Miami Art Museum Spurns Taxpayers, Sells Naming Rights To Developer Jorge Pérez

MAM Sells Out Miami

Despite the current summit of contemporary artists and art collectors in Miami, the city did not make it onto the Atlantic's list of most artistic cities in America. Wednesday's decision by the expanding Miami Art Museum to sell its name to the non-highest bidder may be injuring the city's art reputation even more.

The museum will be named after developer Jorge Pérez, who has pledged $35 million in cash and art, museum officials announced Friday. The new Herzog & de Meuron-designed space is already under construction in Bicentennial Park and slated to open in 2013. But the proposed name, Jorge M. Pérez Art Museum of Miami-Dade County, is causing a stir in the MAM board of trustees.

Former MAM president Mary Frank recently resigned from the board over the renaming, according to the NY Times. She also took out a large ad in the Herald yesterday, in which she argues that Miami taxpayers have donated nearly three times what Pérez has promised. In her eyes, the new MAM belongs to the city and county, and not one man fronting some cash.

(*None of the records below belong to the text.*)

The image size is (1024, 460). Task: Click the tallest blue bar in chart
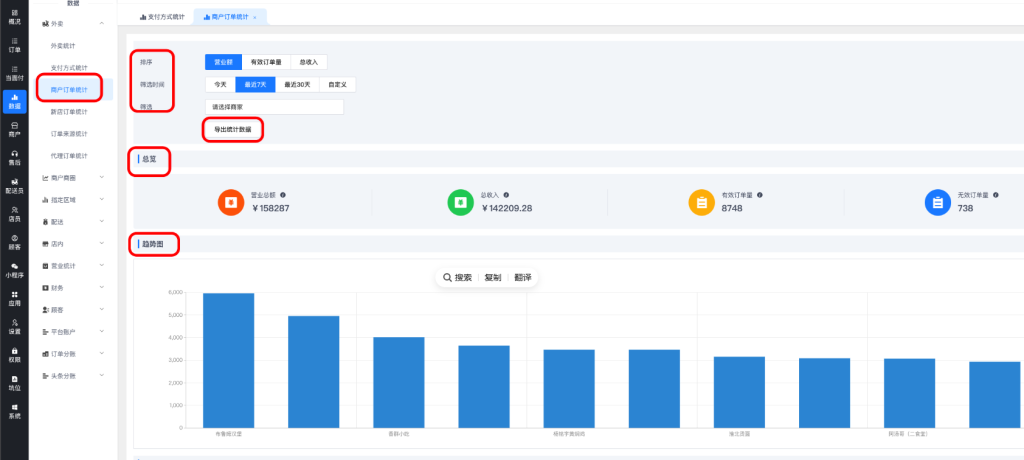(228, 360)
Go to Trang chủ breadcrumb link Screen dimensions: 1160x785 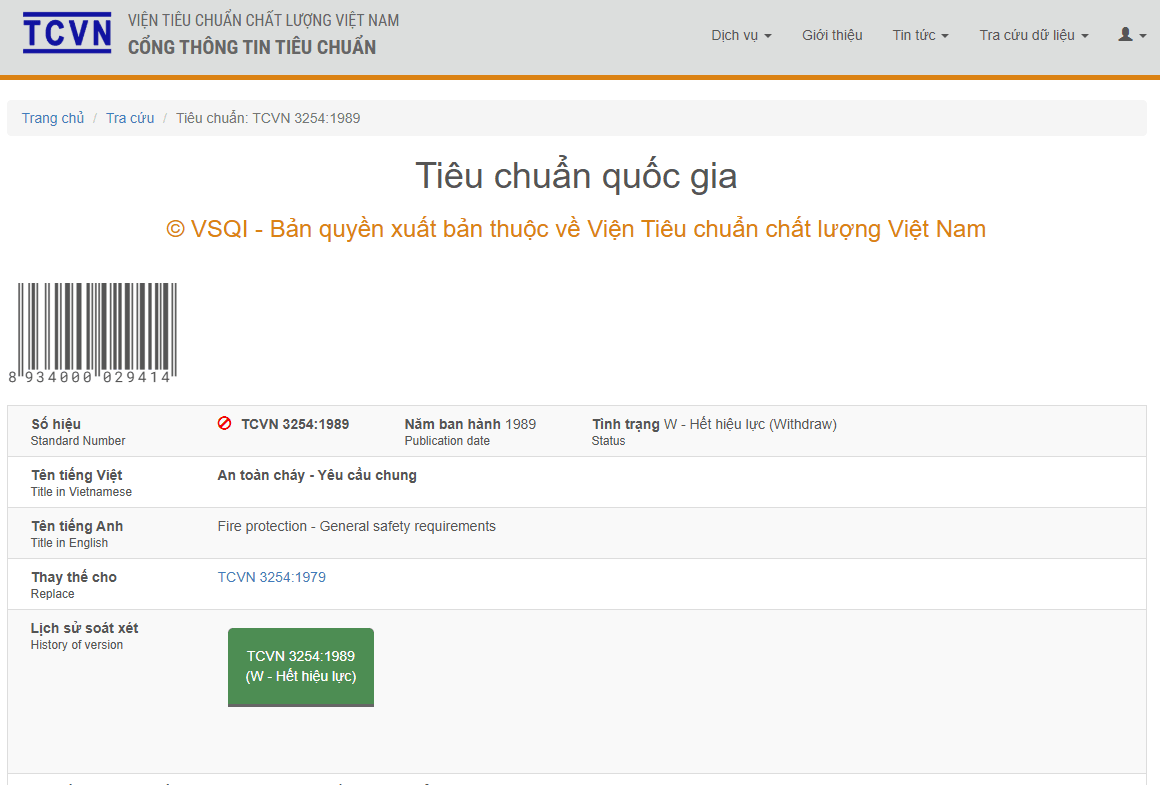(x=53, y=118)
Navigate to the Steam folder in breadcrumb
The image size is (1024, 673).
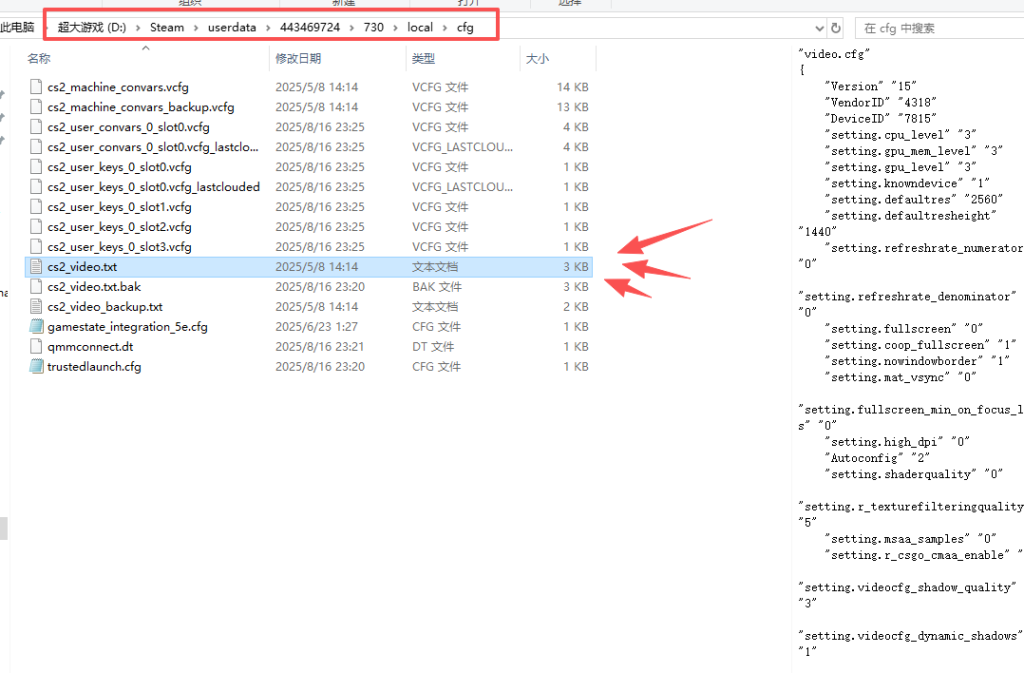coord(167,28)

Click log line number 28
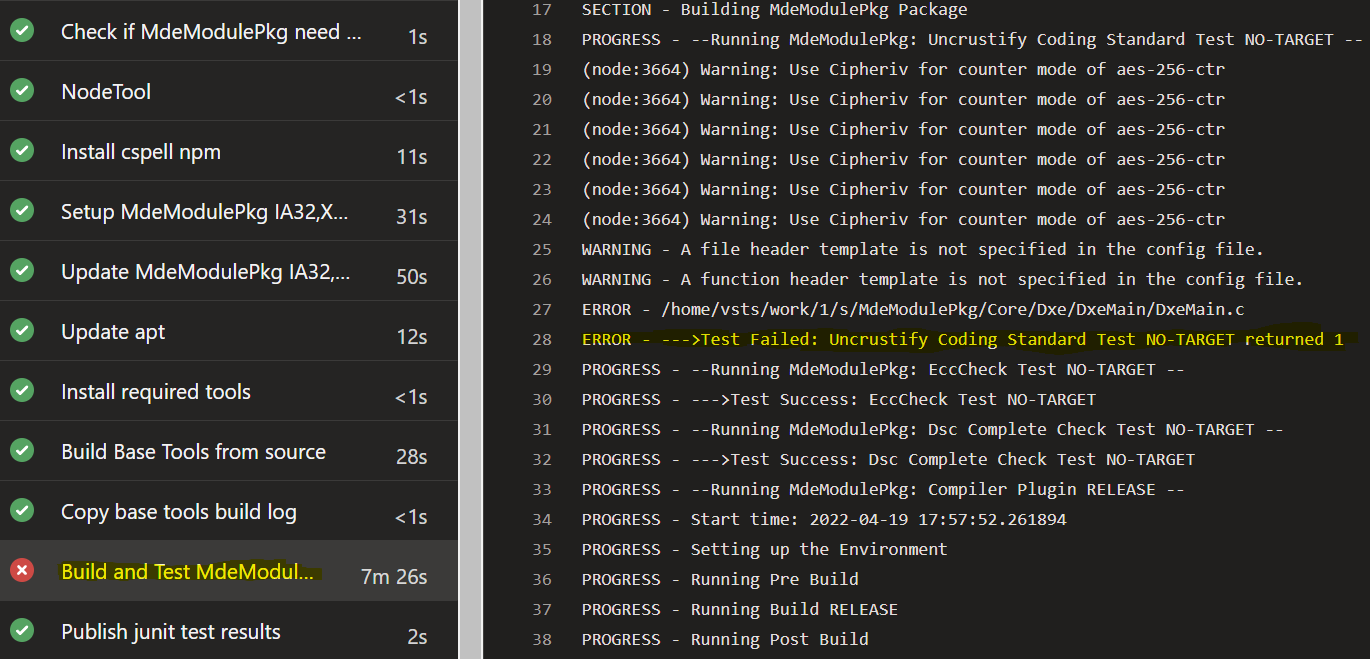coord(541,340)
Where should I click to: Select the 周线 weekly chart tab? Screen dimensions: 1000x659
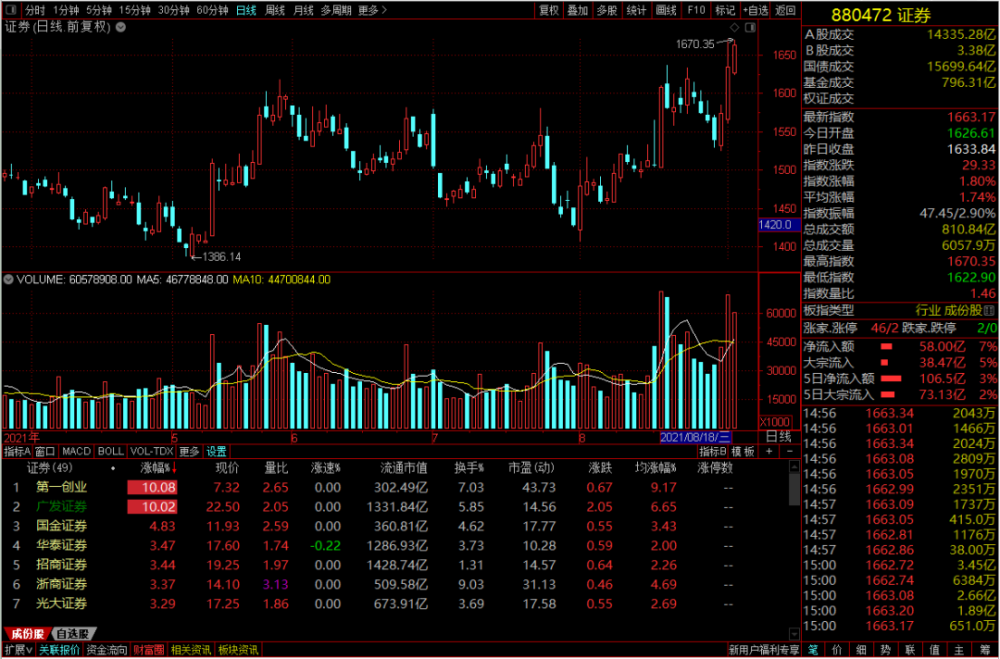click(x=273, y=10)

And it's not even all that much cash, either. According to Frank, Pérez has only paid $5 million to date, and the rest of his $30 million is promised over the next ten years -- half of it in the form of donated Latin American art. On the other hand, the City of Miami donated the priceless waterfront land on which the new MAM sits and $100 million of the $167 million raised has been city and county taxpayer money.

Historically, city art museums are not treated like stadiums. Their names are not sold to the highest bidder, much less the second-highest. (Consider New York's The Metropolitan Museum of Art and L.A.'s Los Angeles County Museum of Art.) What's more, someone visiting Miami will likely think the Pérez Art Museum is just another private collection like De La Cruz, Rubell Family, and Margulies instead of the city's central art museum.

Frank calls on Miami taxpayers to demand that the board of trustees reverse its renaming decision by joining the protest on the MAM not PAM Facebook page. In the ad, Frank also provided MAM director Thom Collins's email, but sources say that after a deluge of emails, Collins's email has been shut down. (Huffington Post sent Mr. Collins an email and it did not bounce back.)

The Miami Science Museum is also breaking ground nearby MAM's new site in Museum Park. Set to open in 2014, the new science museum will be named the Patricia and Phillip Frost Museum of Science after a $35 million donation from the billionaire entrepreneur and his wife.

This renaming is not causing as much controversy. Perhaps Miamians take their art more serious than their science. Nonetheless, whenever this many city institutions start bearing sponsor names, we're not too far away from living in Morgan Spurlock's The Greatest Movie Ever Sold. Get ready for POM Wonderful Presents the City of Miami.